Date of Award

1-1-2018

Document Type

Dissertation

Degree Name

Ph.D.

Organizational Unit

Joint Ph.D. Program in Study of Religion

First Advisor

Pamela Eisenbaum, Ph.D.

Second Advisor

Thomas Nail

Third Advisor

Gregory Robbins

Keywords

Christian origins, Foucault, Power, Religious history, Subjectivity

Abstract

This dissertation is an analysis of the spread of Christianity in the first three centuries and the commensurate activation and development of what Michel Foucault calls disciplinary mechanisms of power. It sets out to explore two questions, first, what were the theoretical conditions that led to Christianity's rapid expansion? And second, what were the historical precursors to the mechanisms of disciplinary power? It then seeks to put these two questions together to propose that early Christianity was successful in overtaking the Roman Imperial government because it activated underlying disciplinary mechanisms of power in a world governed and controlled by sovereign power. Through this activation it created a space within which the Christian subject could be formed and envision life outside the sovereign power of Caesar.

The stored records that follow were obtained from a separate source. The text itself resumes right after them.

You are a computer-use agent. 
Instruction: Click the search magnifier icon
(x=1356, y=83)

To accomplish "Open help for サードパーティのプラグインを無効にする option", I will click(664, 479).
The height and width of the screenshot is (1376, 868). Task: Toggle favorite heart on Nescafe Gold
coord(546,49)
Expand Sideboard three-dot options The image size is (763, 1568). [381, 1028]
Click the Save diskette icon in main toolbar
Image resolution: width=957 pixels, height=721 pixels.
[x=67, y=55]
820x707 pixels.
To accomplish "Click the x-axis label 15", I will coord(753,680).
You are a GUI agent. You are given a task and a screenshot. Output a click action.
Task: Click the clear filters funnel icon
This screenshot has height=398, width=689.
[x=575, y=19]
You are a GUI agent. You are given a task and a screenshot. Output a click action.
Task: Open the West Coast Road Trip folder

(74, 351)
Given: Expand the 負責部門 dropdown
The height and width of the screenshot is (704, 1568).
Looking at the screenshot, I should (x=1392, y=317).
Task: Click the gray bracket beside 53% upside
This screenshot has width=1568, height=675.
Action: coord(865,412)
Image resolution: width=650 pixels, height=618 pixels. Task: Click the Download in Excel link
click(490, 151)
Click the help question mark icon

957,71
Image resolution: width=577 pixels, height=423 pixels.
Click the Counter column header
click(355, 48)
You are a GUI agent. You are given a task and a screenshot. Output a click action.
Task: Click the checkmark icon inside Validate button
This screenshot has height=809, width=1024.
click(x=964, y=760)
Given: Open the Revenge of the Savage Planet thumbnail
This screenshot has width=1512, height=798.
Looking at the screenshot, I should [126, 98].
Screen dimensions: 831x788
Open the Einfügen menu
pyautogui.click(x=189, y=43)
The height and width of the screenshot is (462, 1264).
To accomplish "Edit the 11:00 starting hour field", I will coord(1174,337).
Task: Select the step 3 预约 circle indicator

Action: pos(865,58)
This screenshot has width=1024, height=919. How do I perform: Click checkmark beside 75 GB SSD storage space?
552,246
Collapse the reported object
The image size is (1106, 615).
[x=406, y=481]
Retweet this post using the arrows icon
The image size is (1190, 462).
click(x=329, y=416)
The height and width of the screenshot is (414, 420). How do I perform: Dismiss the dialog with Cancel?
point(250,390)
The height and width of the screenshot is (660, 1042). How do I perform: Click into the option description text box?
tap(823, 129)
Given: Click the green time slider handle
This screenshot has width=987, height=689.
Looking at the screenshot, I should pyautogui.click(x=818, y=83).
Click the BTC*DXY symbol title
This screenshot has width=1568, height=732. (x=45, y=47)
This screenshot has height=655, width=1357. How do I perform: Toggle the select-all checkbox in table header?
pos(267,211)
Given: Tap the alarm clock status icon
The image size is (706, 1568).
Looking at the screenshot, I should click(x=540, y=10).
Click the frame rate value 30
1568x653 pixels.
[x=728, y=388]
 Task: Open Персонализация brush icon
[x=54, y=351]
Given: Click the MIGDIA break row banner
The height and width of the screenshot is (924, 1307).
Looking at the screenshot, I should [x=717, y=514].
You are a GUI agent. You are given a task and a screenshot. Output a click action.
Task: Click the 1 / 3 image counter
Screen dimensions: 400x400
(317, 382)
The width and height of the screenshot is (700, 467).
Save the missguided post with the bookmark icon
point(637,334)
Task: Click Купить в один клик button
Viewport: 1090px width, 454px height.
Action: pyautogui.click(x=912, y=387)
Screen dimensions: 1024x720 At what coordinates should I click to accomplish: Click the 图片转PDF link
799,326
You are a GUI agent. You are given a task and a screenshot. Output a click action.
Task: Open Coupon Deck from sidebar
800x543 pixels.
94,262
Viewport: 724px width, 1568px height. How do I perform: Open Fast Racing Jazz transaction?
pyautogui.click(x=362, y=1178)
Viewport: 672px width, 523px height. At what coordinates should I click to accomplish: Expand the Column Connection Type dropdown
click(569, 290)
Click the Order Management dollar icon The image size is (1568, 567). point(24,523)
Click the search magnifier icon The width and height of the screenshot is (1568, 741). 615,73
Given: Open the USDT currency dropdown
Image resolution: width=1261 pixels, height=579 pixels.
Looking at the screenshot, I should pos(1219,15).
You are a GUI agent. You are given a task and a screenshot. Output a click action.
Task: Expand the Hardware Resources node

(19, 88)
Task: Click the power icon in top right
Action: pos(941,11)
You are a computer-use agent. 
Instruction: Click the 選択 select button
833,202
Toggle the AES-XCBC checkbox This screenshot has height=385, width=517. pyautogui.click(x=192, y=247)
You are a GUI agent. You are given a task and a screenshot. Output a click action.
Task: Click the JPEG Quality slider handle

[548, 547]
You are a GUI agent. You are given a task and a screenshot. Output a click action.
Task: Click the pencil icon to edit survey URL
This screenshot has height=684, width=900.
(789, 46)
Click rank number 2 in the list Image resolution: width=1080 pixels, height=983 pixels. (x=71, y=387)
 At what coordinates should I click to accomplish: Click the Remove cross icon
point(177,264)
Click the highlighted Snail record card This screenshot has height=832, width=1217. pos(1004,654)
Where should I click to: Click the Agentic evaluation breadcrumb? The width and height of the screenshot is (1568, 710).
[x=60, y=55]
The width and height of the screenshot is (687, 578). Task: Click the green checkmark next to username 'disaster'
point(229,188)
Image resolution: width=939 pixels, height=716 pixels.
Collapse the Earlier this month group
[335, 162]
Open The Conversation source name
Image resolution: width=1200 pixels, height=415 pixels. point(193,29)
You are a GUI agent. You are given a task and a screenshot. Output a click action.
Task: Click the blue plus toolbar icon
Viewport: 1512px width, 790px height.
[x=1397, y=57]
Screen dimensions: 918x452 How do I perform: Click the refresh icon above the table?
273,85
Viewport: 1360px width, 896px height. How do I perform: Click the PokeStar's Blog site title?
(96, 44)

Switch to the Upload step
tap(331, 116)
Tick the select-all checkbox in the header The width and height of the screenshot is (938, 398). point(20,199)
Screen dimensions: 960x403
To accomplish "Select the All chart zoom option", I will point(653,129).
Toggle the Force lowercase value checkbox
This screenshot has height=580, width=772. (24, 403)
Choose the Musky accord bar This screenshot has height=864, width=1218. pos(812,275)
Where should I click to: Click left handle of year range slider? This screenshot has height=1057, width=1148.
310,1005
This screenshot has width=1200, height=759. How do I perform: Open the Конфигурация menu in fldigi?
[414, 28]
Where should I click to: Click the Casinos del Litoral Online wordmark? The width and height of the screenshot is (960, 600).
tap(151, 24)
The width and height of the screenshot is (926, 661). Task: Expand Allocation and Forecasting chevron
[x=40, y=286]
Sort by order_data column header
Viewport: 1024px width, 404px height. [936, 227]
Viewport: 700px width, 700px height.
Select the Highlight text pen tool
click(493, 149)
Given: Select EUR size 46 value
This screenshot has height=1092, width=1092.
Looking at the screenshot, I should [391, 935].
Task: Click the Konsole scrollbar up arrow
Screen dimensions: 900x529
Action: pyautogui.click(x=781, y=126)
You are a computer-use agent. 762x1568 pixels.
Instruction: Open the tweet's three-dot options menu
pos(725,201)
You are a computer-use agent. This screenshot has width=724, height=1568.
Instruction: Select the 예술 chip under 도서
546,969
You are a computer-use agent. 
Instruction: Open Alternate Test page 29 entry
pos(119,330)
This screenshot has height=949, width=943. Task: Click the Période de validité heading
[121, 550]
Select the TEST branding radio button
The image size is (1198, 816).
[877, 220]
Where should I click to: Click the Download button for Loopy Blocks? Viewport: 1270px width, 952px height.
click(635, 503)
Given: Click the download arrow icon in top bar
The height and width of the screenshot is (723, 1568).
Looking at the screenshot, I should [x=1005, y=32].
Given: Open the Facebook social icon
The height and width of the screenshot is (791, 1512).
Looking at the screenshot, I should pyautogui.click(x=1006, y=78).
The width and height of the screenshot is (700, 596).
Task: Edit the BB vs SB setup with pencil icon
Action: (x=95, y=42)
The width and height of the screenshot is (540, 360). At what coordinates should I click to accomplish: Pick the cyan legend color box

To demonstrate this thesis, this dissertation begins with the claim that the idea of resurrection was inherently subversive in nature, and took on a significant, if not primary role in the formation of early Christian identity. Following this claim, it develops through commensurate chapters that show how the idea of resurrection became instantiated in various material and textual forms, and how this instantiation activated disciplinary mechanisms of power. Namely, it looks specifically at the formation of the Christian calendar, adaptation of Christian architecture, theological development of the soul and the nature of the post-resurrected Jesus, and the construction of the Christian martyr. The collection of historically substantive chapters, by necessity, function together. I propose that through their relation they demonstrate a coalescence of mechanisms of disciplinary power on the micro-level of force relations, which thereby constitutes a system that is resistant to Roman sovereign power.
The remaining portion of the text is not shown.